While the identities of most of the hacking victims remain unknown, US Navy Secretary Carlos Del Toro told CNBC on Thursday that the Navy has been affected by the intrusions. The extent of the breach was not immediately known. A US Navy spokesperson declined to “discuss the state of our networks”.

Meanwhile, Rob Joyce, director of cybersecurity at the National Security Agency, told CNN on Thursday that Chinese hackers could still gain access to sensitive US networks they have targeted. Joyce said the intrusions stood out for their brazenness in “scope and scale”.

An NSA representative declined to comment and instead referred to a statement from the NSA and other US agencies about the Chinese hacking group.

Microsoft said it had “moderate confidence” that the breaches were made with a view to disrupting communications in the event of a future crisis. The company’s disclosure came amid growing fears China might take military action to enforce its claim to the self-governing island of Taiwan.

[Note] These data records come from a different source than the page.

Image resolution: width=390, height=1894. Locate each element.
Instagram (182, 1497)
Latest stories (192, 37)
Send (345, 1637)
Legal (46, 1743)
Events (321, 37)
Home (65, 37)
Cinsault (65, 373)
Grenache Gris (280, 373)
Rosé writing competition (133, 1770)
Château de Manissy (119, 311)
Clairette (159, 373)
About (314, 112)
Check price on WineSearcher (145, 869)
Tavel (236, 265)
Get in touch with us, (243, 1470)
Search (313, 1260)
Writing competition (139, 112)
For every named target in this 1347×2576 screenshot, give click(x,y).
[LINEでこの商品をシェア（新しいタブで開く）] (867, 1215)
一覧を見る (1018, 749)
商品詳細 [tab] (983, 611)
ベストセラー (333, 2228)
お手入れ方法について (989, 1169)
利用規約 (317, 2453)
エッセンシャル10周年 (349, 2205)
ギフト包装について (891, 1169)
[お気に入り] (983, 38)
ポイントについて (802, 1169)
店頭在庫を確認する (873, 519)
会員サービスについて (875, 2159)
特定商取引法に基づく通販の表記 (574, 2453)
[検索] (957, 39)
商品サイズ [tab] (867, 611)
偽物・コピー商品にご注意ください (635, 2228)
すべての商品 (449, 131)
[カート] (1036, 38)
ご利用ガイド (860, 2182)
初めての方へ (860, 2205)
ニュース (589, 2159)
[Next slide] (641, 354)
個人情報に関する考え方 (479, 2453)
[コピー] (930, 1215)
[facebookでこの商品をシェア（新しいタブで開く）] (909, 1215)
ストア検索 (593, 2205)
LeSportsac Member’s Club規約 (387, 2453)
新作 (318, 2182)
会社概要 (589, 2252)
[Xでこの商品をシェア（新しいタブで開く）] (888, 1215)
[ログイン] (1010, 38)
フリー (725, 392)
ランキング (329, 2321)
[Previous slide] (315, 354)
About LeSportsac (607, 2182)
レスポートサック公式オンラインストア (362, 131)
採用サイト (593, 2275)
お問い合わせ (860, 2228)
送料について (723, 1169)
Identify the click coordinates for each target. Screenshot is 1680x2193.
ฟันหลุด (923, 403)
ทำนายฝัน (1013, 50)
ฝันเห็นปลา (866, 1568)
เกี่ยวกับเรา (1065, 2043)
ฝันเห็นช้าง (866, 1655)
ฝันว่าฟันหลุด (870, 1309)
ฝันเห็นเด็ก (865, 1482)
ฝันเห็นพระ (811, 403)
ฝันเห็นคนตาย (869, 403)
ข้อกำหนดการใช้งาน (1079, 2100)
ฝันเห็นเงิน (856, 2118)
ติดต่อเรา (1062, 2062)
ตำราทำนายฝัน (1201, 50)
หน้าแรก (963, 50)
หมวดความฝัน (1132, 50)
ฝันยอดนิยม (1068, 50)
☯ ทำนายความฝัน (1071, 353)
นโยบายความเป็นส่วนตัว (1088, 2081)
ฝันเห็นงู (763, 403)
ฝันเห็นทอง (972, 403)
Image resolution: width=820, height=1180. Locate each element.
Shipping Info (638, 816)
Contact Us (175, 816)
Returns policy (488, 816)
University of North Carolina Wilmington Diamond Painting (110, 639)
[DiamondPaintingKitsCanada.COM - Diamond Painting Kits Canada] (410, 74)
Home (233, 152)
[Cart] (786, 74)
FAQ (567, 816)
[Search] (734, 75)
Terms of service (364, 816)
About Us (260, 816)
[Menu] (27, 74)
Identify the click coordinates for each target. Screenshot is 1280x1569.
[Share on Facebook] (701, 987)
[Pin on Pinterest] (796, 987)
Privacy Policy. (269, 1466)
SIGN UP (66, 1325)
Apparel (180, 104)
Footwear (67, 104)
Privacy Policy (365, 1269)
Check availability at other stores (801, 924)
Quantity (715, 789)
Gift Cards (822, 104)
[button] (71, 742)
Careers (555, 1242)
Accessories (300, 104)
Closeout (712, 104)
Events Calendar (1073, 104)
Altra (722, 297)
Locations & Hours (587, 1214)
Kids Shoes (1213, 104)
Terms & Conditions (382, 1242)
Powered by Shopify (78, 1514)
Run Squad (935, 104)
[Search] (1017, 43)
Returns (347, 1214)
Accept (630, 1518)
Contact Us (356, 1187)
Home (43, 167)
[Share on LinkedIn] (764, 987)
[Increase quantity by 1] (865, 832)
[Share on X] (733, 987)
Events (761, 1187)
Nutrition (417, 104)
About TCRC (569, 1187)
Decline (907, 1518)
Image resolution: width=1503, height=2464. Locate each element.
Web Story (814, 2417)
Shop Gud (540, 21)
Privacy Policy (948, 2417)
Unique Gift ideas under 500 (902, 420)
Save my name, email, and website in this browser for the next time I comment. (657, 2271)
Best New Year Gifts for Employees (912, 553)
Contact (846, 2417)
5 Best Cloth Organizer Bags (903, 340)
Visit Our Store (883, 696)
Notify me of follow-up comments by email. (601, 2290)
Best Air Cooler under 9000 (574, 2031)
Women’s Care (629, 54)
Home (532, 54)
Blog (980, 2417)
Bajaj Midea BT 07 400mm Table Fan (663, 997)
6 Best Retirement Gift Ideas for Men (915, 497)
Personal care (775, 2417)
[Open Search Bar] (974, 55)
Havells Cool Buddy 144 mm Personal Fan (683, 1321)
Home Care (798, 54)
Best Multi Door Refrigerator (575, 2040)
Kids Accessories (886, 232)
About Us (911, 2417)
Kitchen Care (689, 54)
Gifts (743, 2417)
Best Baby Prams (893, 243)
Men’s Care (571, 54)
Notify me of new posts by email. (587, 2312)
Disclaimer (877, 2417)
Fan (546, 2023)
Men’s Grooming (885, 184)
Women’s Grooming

Jon Darby, the NSA’s director of operations until his retirement after 39 years at the spy agency in August, said the operation was a well-known way to infiltrate networks by accessing them from the edges rather than what he called the bullseye and then go unnoticed for years.

“What’s interesting is that they entered from home routers all the way to US Navy infrastructure,” said Darby, who doesn’t know the details of this specific case.

“The scary thing is that they could then launch disruptive or destructive attacks when things hit the fan,” he said. “If they are in these networks, they can wreak havoc. You need to identify and fix the vulnerabilities that gave them access to these networks and eradicate them.

The NSA, as well as intelligence agencies from the UK, Australia, New Zealand and Canada also shared more details about the hackers. These countries are all part of a key intelligence alliance, which includes cybersecurity information sharing, known as the Five Eyes.

China has denied the hacking charges.

“We have noted this extremely unprofessional report – a patchwork with a broken chain of evidence,” Chinese Foreign Ministry spokesman Mao Ning said. “Apparently, this is a collective disinformation campaign launched by the United States through the Five Eyes to serve its geopolitical agenda. It is well known that the Five Eyes is the largest intelligence association in the world and the NSA the largest hacking group in the world.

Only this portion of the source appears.